### About this exercise
An exact copy of all the data is needed, with every picture left out.

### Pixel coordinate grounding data
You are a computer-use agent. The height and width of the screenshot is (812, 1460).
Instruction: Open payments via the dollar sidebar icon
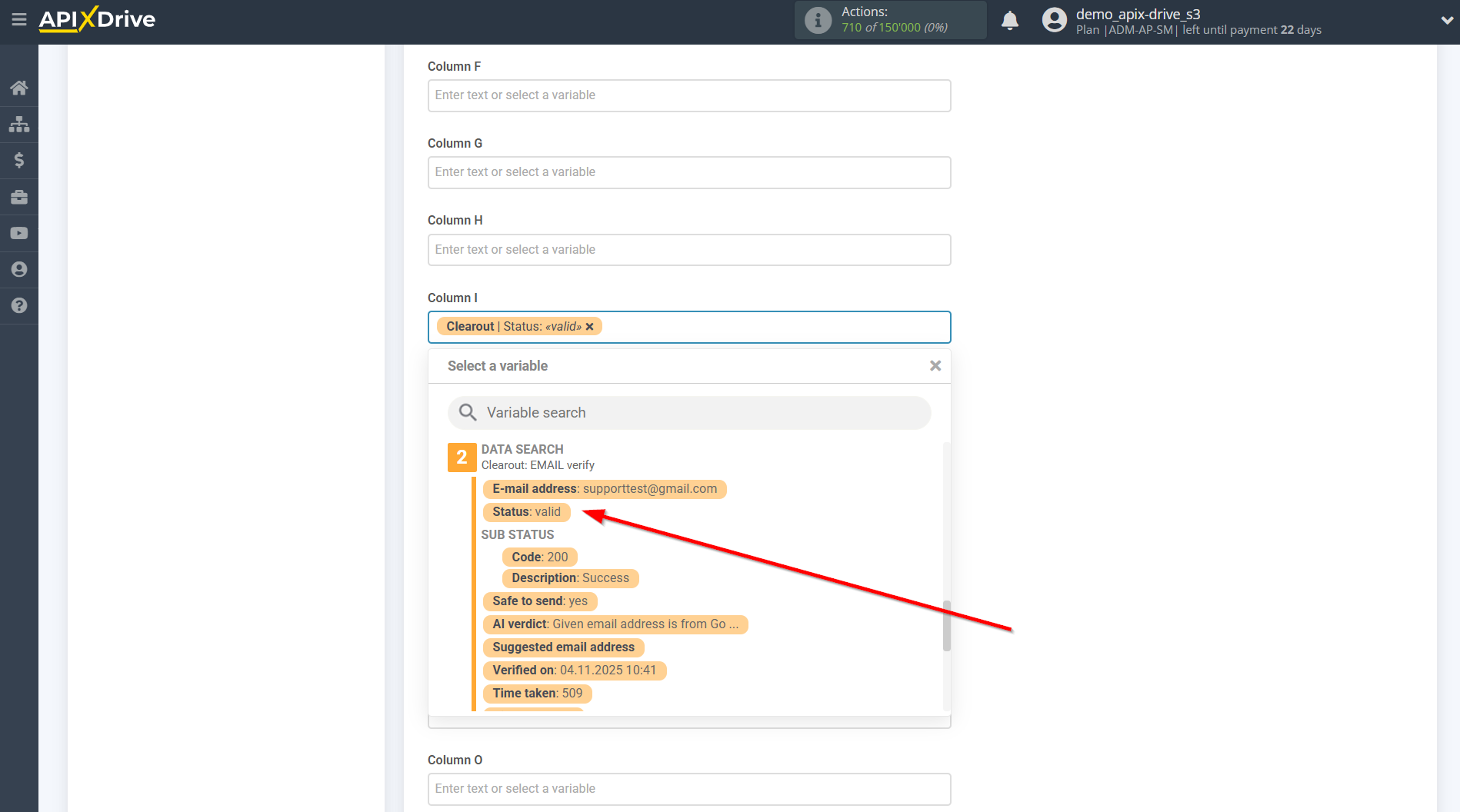(x=19, y=160)
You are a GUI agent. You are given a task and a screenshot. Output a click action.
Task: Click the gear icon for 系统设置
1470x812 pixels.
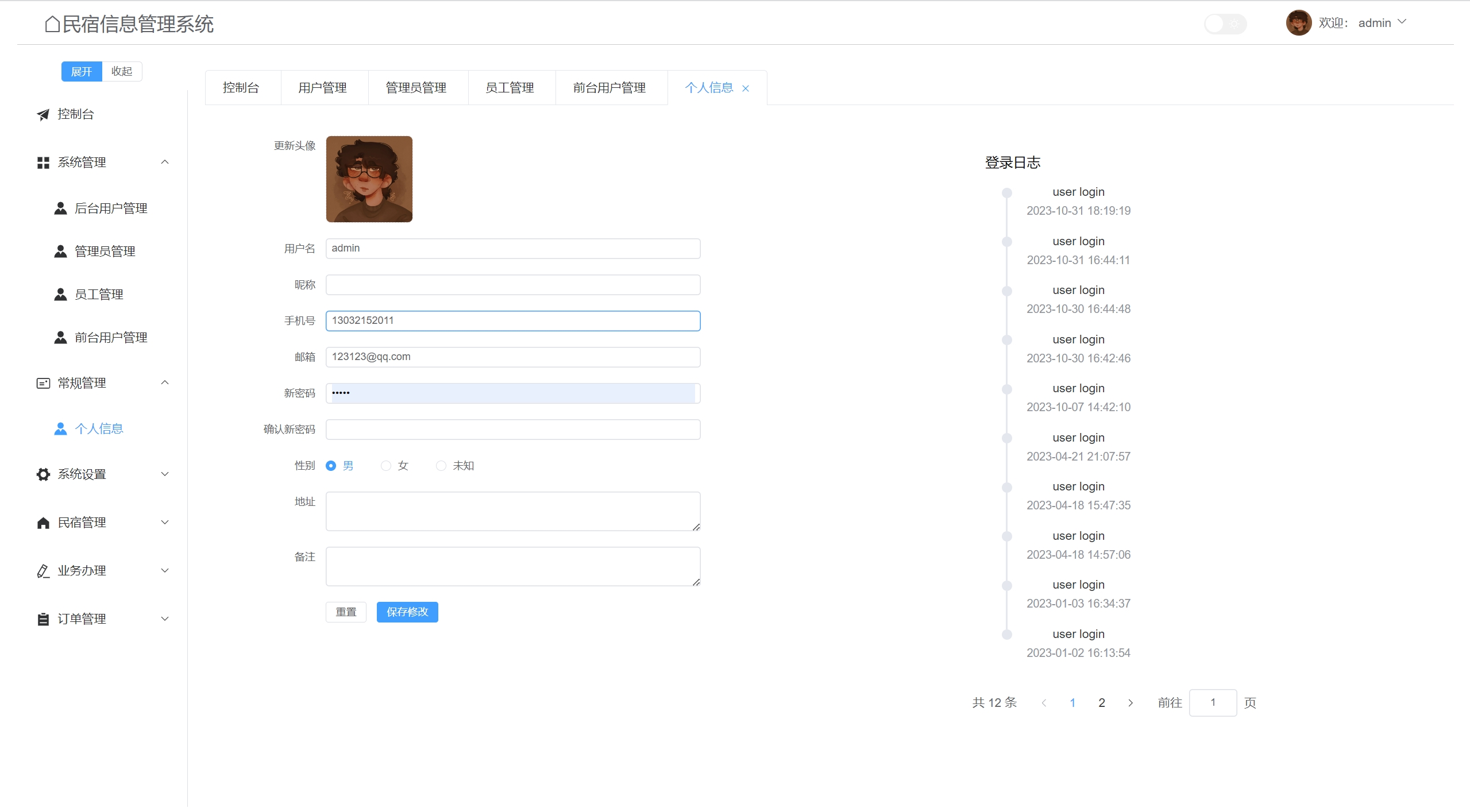43,474
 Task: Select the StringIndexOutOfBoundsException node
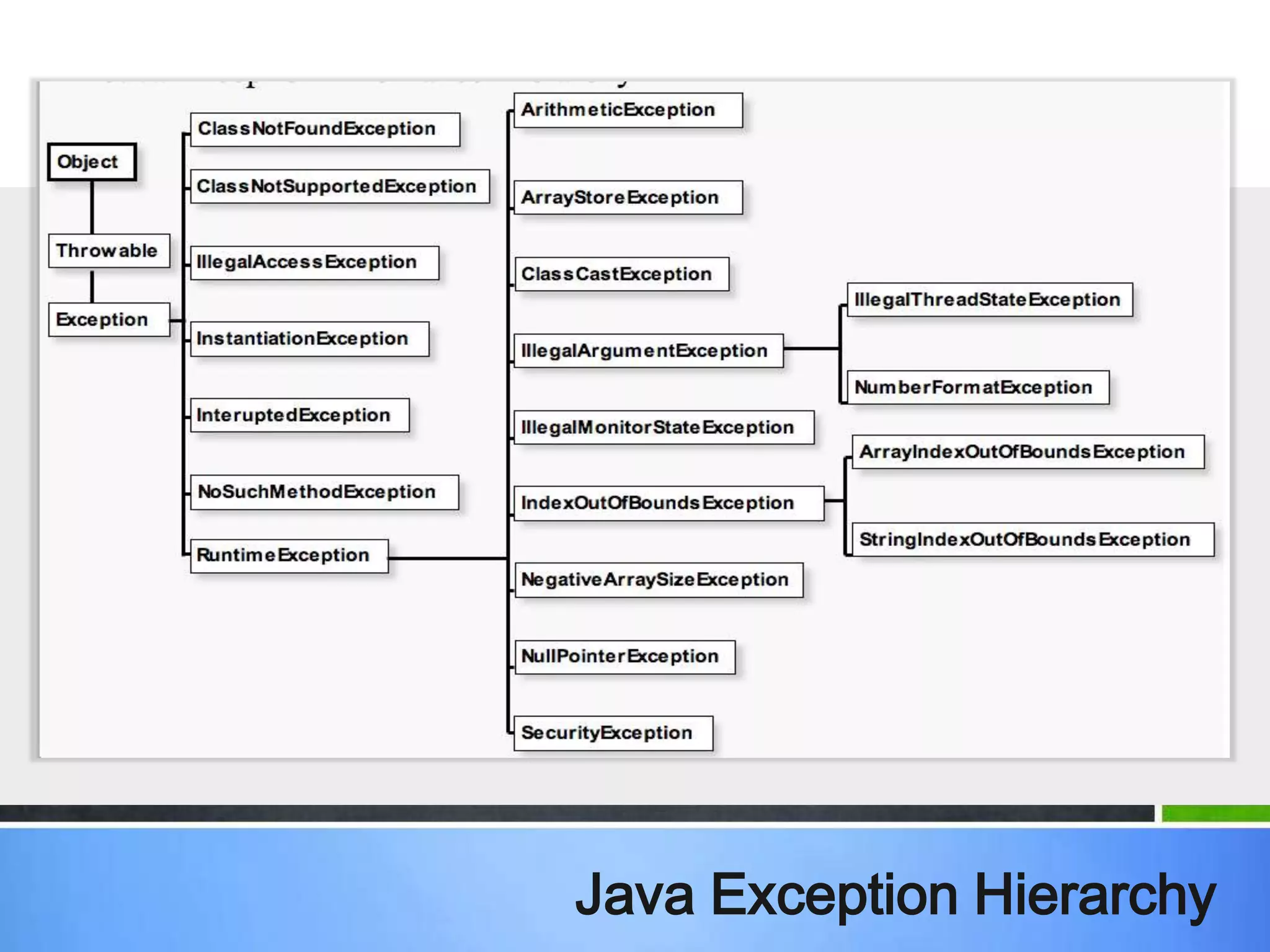(x=1032, y=540)
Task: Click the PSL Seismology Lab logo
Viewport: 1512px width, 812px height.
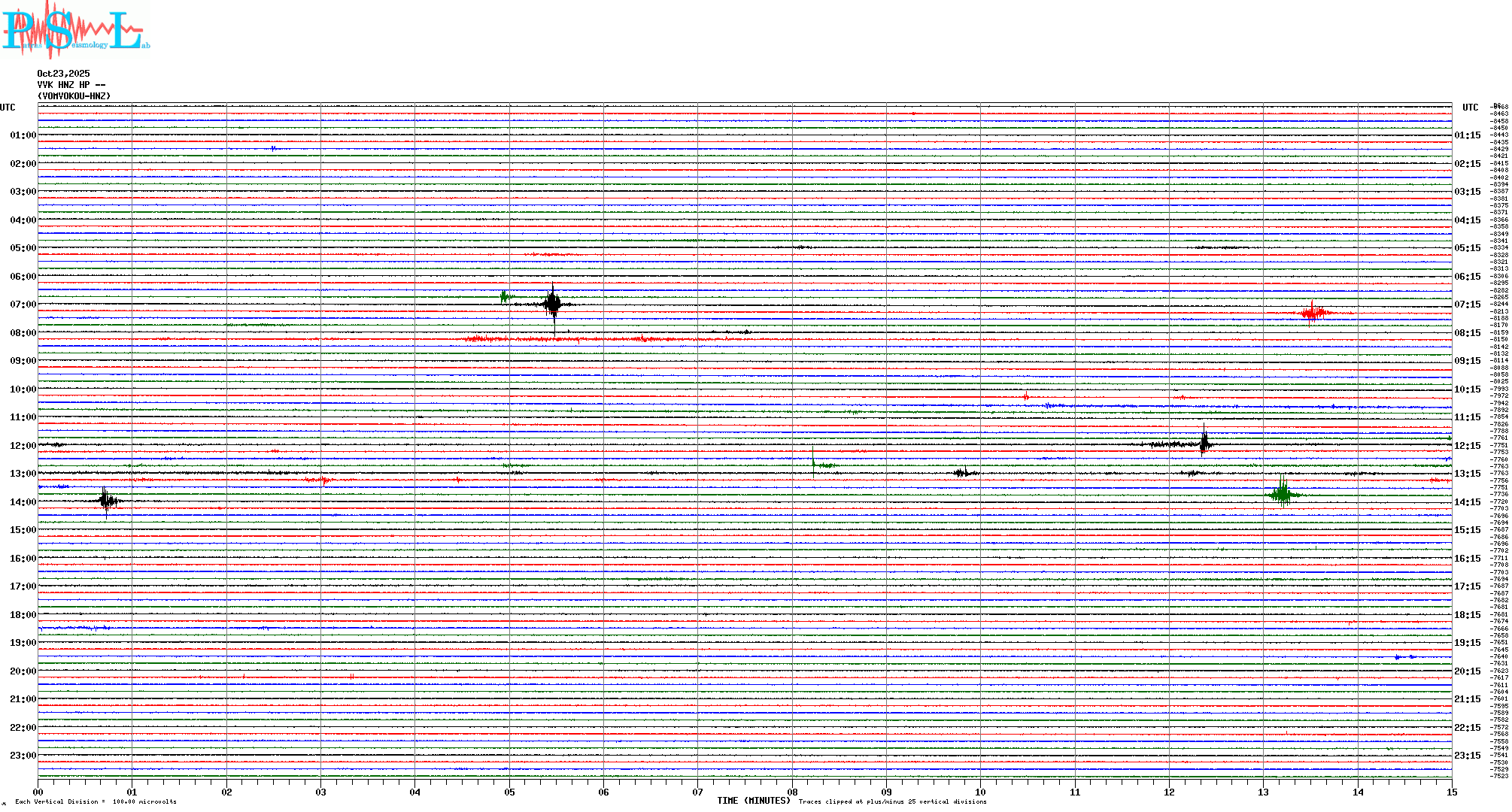Action: point(75,30)
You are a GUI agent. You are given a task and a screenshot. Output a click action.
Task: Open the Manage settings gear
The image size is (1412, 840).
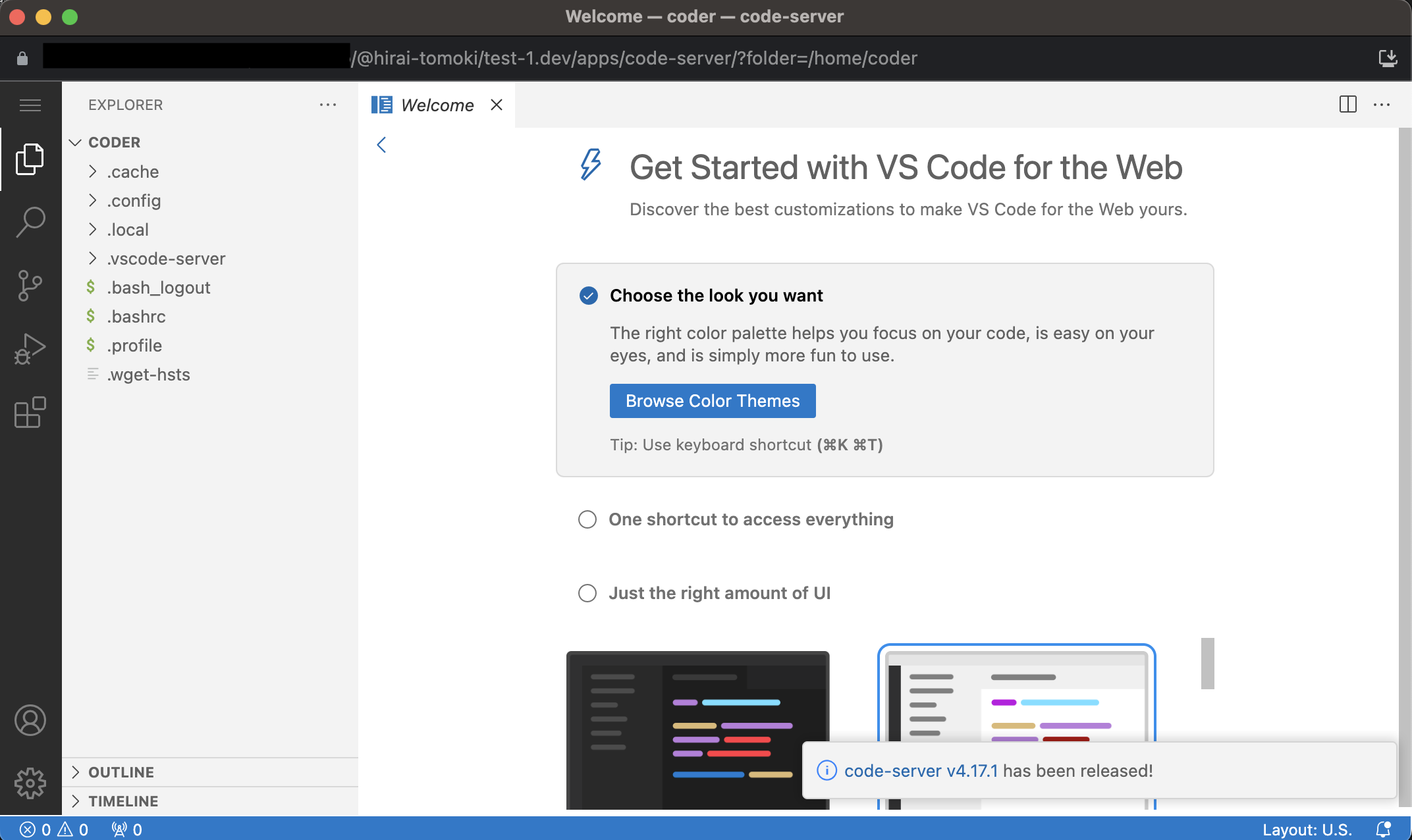point(30,783)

### Answer space
You are a computer-use agent. The height and width of the screenshot is (812, 1460).
Instruction: Open payments via the dollar sidebar icon
(x=19, y=160)
You are a GUI agent. You are given a task and a screenshot. Output a click action.
Task: Click the gear icon for 系统设置
1470x812 pixels.
43,474
 Task: Select the StringIndexOutOfBoundsException node
(x=1032, y=540)
Task: Click the PSL Seismology Lab logo
Viewport: 1512px width, 812px height.
Action: point(75,30)
You are a GUI agent. You are given a task and a screenshot. Output a click action.
Task: Open the Manage settings gear
The image size is (1412, 840).
point(30,783)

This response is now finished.